BEGIN

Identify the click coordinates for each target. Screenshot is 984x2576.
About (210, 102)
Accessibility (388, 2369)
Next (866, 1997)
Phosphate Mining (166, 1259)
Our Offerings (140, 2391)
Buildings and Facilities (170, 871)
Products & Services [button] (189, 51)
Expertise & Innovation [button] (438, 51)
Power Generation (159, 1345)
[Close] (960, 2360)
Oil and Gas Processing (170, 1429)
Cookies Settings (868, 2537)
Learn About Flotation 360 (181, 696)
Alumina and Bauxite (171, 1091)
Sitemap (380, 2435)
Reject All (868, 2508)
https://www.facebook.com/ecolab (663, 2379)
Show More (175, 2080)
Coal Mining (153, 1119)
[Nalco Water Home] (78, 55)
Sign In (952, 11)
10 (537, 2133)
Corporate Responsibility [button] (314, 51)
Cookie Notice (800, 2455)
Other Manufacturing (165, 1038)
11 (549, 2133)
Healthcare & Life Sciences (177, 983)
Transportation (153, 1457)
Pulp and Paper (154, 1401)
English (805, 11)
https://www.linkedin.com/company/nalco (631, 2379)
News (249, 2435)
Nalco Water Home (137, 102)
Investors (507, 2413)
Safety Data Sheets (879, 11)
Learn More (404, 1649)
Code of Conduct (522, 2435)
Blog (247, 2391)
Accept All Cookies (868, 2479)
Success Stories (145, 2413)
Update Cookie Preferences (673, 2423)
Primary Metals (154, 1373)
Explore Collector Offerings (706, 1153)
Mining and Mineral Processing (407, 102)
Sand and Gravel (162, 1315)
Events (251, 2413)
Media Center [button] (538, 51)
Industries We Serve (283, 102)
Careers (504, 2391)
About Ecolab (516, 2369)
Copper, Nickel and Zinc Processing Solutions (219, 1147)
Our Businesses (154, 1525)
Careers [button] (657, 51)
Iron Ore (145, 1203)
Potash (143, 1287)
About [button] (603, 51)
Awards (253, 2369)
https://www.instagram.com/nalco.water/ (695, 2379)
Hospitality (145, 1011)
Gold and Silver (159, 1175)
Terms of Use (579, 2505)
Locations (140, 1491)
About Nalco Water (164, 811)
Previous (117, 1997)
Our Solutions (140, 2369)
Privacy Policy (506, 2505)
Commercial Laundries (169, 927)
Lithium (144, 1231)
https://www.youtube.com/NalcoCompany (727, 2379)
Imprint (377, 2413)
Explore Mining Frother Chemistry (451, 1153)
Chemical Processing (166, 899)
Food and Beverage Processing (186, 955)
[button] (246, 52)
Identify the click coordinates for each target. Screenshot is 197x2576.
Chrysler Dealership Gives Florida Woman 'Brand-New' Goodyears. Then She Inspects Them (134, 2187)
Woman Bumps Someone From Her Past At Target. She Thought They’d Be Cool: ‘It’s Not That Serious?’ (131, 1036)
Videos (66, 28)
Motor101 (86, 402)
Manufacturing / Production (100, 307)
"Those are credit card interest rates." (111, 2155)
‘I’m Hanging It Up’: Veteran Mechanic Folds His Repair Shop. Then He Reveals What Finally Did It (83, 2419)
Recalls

END

Set the whole listing down, word for word.

> RESPONSE FOR THIS EXERCISE:
Identify the click coordinates for each target. Screenshot is 984x2576.
About (210, 102)
Accessibility (388, 2369)
Next (866, 1997)
Phosphate Mining (166, 1259)
Our Offerings (140, 2391)
Buildings and Facilities (170, 871)
Products & Services [button] (189, 51)
Expertise & Innovation [button] (438, 51)
Power Generation (159, 1345)
[Close] (960, 2360)
Oil and Gas Processing (170, 1429)
Cookies Settings (868, 2537)
Learn About Flotation 360 (181, 696)
Alumina and Bauxite (171, 1091)
Sitemap (380, 2435)
Reject All (868, 2508)
https://www.facebook.com/ecolab (663, 2379)
Show More (175, 2080)
Coal Mining (153, 1119)
[Nalco Water Home] (78, 55)
Sign In (952, 11)
10 (537, 2133)
Corporate Responsibility [button] (314, 51)
Cookie Notice (800, 2455)
Other Manufacturing (165, 1038)
11 (549, 2133)
Healthcare & Life Sciences (177, 983)
Transportation (153, 1457)
Pulp and Paper (154, 1401)
English (805, 11)
https://www.linkedin.com/company/nalco (631, 2379)
News (249, 2435)
Nalco Water Home (137, 102)
Investors (507, 2413)
Safety Data Sheets (879, 11)
Learn More (404, 1649)
Code of Conduct (522, 2435)
Blog (247, 2391)
Accept All Cookies (868, 2479)
Success Stories (145, 2413)
Update Cookie Preferences (673, 2423)
Primary Metals (154, 1373)
Explore Collector Offerings (706, 1153)
Mining and Mineral Processing (407, 102)
Sand and Gravel (162, 1315)
Events (251, 2413)
Media Center [button] (538, 51)
Industries We Serve (283, 102)
Careers (504, 2391)
About Ecolab (516, 2369)
Copper, Nickel and Zinc Processing Solutions (219, 1147)
Our Businesses (154, 1525)
Careers [button] (657, 51)
Iron Ore (145, 1203)
Potash (143, 1287)
About [button] (603, 51)
Awards (253, 2369)
https://www.instagram.com/nalco.water/ (695, 2379)
Hospitality (145, 1011)
Gold and Silver (159, 1175)
Terms of Use (579, 2505)
Locations (140, 1491)
About Nalco Water (164, 811)
Previous (117, 1997)
Our Solutions (140, 2369)
Privacy Policy (506, 2505)
Commercial Laundries (169, 927)
Lithium (144, 1231)
https://www.youtube.com/NalcoCompany (727, 2379)
Imprint (377, 2413)
Explore Mining Frother Chemistry (451, 1153)
Chemical Processing (166, 899)
Food and Beverage Processing (186, 955)
[button] (246, 52)
Identify the click coordinates for each target. Screenshot is 197x2576.
Chrysler Dealership Gives Florida Woman 'Brand-New' Goodyears. Then She Inspects Them (134, 2187)
Woman Bumps Someone From Her Past At Target. She Thought They’d Be Cool: ‘It’s Not That Serious?’ (131, 1036)
Videos (66, 28)
Motor101 (86, 402)
Manufacturing / Production (100, 307)
"Those are credit card interest rates." (111, 2155)
‘I’m Hanging It Up’: Veteran Mechanic Folds His Repair Shop. Then He Reveals What Finally Did It (83, 2419)
Recalls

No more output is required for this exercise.